Après une année sabbatique fructueuse, riche en découvertes littéraires et musicales, Till Fellner, cet immense artiste, vient enfin de se faire entendre à nouveau à Paris, dans la série remarquable des concerts du dimanche matin au Théâtre des Champs-Élysées.
Commencer par Mozart se justifie musicalement, même s’il y a une prise de risque réelle pour l’interprète avec la fausse facilité de ces pages vraiment trop peu entendues au concert.
L’admirable Rondo n°3, appartenant aux dernières années de la vie du compositeur, avec sa tonalité en la mineur à la tristesse pudiquement masquée, semble une œuvre de prédilection de l’artiste qui l’a déjà enregistrée et la met souvent à son programme. Suit la Sonate n° 4, datant de 1774, l’une des six premières sonates pour clavier seul (sans violon). Till Fellner sait éviter soigneusement tous les pièges de la surinterprétation, des effets dynamiques qui nuisent si souvent à la linéarité du dessin mélodique et, avec un contrôle absolu de l’égalité du toucher, il sait rendre à l’écriture toute sa clarté, sa transparence.
Quant aux Kreisleriana de Robert Schumann, même si ce titre est emprunté à l’écrivain à E. T. A. Hoffmann, cela n’en fait pas une œuvre où règne le fantastique.
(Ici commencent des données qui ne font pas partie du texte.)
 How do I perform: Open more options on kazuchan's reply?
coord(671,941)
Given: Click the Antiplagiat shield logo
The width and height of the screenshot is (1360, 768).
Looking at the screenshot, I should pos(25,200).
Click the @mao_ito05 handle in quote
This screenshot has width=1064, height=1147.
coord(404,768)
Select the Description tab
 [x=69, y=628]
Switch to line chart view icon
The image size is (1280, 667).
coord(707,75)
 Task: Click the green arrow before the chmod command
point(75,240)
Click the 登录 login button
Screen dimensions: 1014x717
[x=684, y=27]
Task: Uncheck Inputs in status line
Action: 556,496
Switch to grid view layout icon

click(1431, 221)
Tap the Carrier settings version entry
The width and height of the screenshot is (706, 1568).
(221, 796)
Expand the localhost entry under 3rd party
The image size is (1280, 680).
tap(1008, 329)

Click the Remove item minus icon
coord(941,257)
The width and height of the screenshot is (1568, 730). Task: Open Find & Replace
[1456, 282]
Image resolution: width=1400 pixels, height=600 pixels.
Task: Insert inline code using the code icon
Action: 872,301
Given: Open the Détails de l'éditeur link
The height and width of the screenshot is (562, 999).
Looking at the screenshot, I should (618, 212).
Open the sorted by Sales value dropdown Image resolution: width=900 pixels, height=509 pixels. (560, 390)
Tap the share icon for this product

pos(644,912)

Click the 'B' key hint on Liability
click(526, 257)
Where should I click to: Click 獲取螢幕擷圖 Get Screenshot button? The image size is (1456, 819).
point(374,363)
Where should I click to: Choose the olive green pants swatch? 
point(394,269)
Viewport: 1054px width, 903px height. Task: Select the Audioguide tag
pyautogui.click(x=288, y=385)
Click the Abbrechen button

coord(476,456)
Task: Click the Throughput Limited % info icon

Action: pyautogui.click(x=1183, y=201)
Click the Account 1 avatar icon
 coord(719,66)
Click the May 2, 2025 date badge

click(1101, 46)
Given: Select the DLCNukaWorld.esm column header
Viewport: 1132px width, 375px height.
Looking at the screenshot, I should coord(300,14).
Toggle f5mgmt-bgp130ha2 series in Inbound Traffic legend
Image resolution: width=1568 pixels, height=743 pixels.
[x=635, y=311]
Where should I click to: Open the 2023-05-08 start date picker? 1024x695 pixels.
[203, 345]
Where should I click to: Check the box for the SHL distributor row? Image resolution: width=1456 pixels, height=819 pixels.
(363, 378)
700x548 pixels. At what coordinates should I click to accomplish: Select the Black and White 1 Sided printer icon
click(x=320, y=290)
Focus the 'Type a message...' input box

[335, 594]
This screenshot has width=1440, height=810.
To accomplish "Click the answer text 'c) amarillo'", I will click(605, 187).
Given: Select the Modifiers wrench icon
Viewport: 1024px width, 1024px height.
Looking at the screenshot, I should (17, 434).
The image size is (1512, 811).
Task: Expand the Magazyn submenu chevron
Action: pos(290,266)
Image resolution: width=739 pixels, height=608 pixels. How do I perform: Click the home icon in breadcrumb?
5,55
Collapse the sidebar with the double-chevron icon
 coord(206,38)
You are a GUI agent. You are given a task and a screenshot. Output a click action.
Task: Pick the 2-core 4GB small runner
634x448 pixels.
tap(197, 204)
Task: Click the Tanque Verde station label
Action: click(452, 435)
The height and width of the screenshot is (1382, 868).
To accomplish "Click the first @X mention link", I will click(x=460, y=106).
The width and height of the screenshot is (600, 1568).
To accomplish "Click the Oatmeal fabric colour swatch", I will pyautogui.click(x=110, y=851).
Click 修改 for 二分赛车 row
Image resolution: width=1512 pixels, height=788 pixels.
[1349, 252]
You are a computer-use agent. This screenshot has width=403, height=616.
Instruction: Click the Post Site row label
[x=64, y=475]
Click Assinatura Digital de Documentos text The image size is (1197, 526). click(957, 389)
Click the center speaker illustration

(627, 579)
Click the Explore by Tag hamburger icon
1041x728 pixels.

La structure, fort savante, où les courtes pièces impaires et agitées alternent avec les pièces paires lentes, plus mélodiques (et sublimes, comme le deuxième morceau) ne laisse pas de place à ce type de romantisme, hormis la septième pièce. L’œuvre de Hoffmann a été abandonnée désormais par le musicien au profit de celle du poète Heine, « le double de ses trente ans » dit-il en 1840 (le Dichterliebe n’est pas loin).
Le pianiste se révèle un coloriste fabuleux, parant l’œuvre de nuances choisies, d’une variété et d’une subtilité stupéfiantes, calculant leur rapport note à note pour leur donner le maximum d’intensité dans cette quête tendue de l’Au-delà.